→ Görevler
1) Aşağıdaki (a), (b) ve (c) ifadeleri Dexter finali yazısıyla örtüşüyor mu? Her biri için evet ya da hayır deyin ve karara götüren sözleri yazıdan olduğu gibi aktarın. (a) Dexter, Kurt Caldwell'ı öldürmüştür. (b) Angela, Dexter'ı Kurt Caldwell cinayetinin şüphelisi olarak tutuklar. (c) Dexter sorguda suçlamaları kabul eder.
2) Dexter finali yazısında "Masum insanları kurtarmak" sözlerinden "neden idam ederler?" sözlerine kadar olan bölümü düzenleyip yeniden yazın. Bunu yaparken "sorgu" yerine "ifade" koyun.

Yıllar sonra ekrana dönen Dexter bu kez kesin bir finalle seyirciye veda etti. Dexter: New Blood ismiyle yayımlanan dizinin final bölümüne dair ayrıntıları bulacağınız inceleme yazımıza başlamadan önce belirtelim ki, fazlasıyla sürpriz bozan içeren bir yazıdır.
Bölünün adı ‘‘Sins of the Father” olarak seçilmiş. İsimden de anlaşılacağı üzere dizi, babalarının günahlarıyla kendi yaşamı arasında doğru kararları vermeye çabalayan çocuklar hakkında.
Dizinin bu sezonuna adını yazdıran seri katil Kurt Caldwell‘ı öldüren Dexter için hiçbir şey bitmemiştir. Dexter, Harrison‘ın da kanlar içinden kendi gibi tekrardan doğduğunu artık kabullenmiştir ve babadan oğula geçen bu döngüyü başlatmaya karar verir. Babasının onu yönlendirdiği gibi Harrison’a iyilik uğruna öldürmenin yollarını öğretmeye başlar, ancak bilmediği şey polis sevgilisi Angela‘nın her şeyi çözmek için bir adım geride olduğudur.
Dexter, Iron Lake‘te aslında mutlu bir başlangıç yapmıştır. İyi insanlarla dolu bu kasabada tek oğlu Harrison’ın ona olan benzerliğini fark ettiği iyi ve kötü anılarla dolu günler geçirmiştir. Iron Lake yaşamak için harika bir yer olsa da seri katillerin işini yapabilmesi için uygun bir yer sayılmaz. Harrison belki de hayatında ilk kez ait olmayı hissedip, dostluğu bulmuşken buradan gitmek zorunda olmaları fikrinden memnun değildir. Ancak durumun öneminin de farkındadır. Ama yeni bir hayat çoğu zaman yeni bir yer anlamına gelir. Bunun için genellikle seri katil olmaya bile gerek yok üstelik.
Masum insanları kurtarmak uğruna verilen hayatlar değerli midir, yoksa dünya daha iyi bir yer olsun diye yapılan zaruri zayiatlar mıdır?
Angela kalbini kırsa da bir karar alır ve Dexter’ı tutuklar. Matt Caldwell cinayetinin şüphelisi olarak… Dexter sorgu sırasında hiçbir suçlamayı kabul etmez.
Birini öldürmenin hiçbir şekilde affı ya da açıklaması yoksa, suç işleyen insanları neden idam ederler?
Birinin canını aldın, karşılığı seninki olmalı. Bunu yapan devlet olduğunda kimsenin sesi çıkmazken, adaleti sağlanamamış katillere cezasını veren birinin varlığı neden sorun olsun? Adalet duygusu resmi bir duygu mudur?

→ Veri kesiti
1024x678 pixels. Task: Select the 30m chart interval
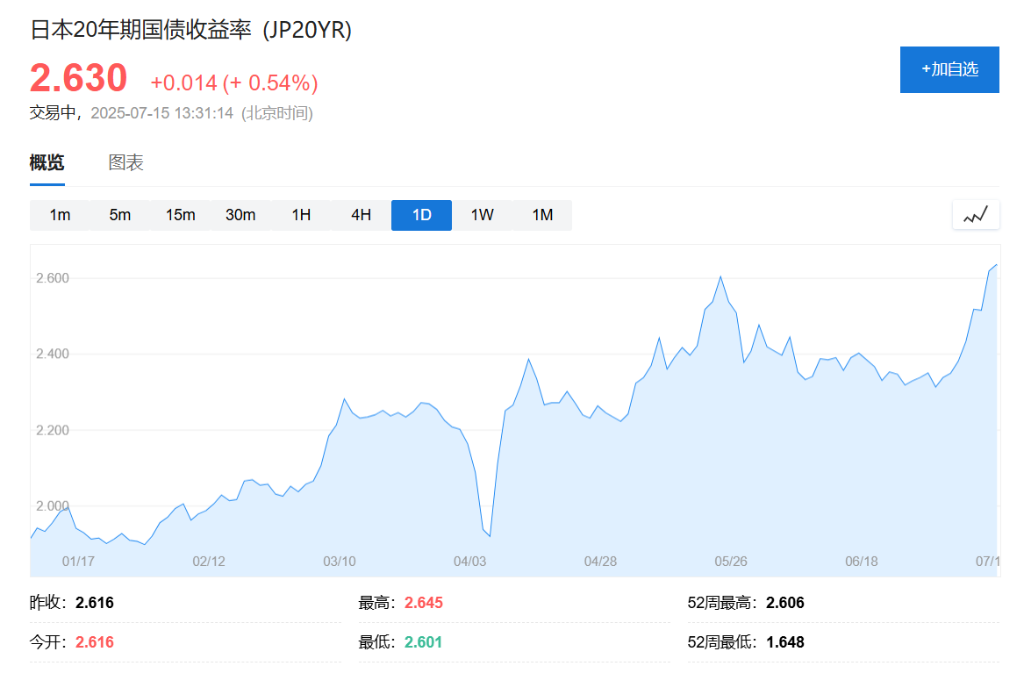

→ Alıştırma cevapları
1)
(a) Evet: "seri katil Kurt Caldwell‘ı öldüren Dexter için hiçbir şey bitmemiştir"
(b) Hayır: "Matt Caldwell cinayetinin şüphelisi olarak…"
(c) Hayır: "Dexter sorgu sırasında hiçbir suçlamayı kabul etmez."

2)
Masum insanları kurtarmak uğruna verilen hayatlar değerli midir, yoksa dünya daha iyi bir yer olsun diye yapılan zaruri zayiatlar mıdır?
Angela kalbini kırsa da bir karar alır ve Dexter’ı tutuklar. Matt Caldwell cinayetinin şüphelisi olarak… Dexter ifade sırasında hiçbir suçlamayı kabul etmez.
Birini öldürmenin hiçbir şekilde affı ya da açıklaması yoksa, suç işleyen insanları neden idam ederler?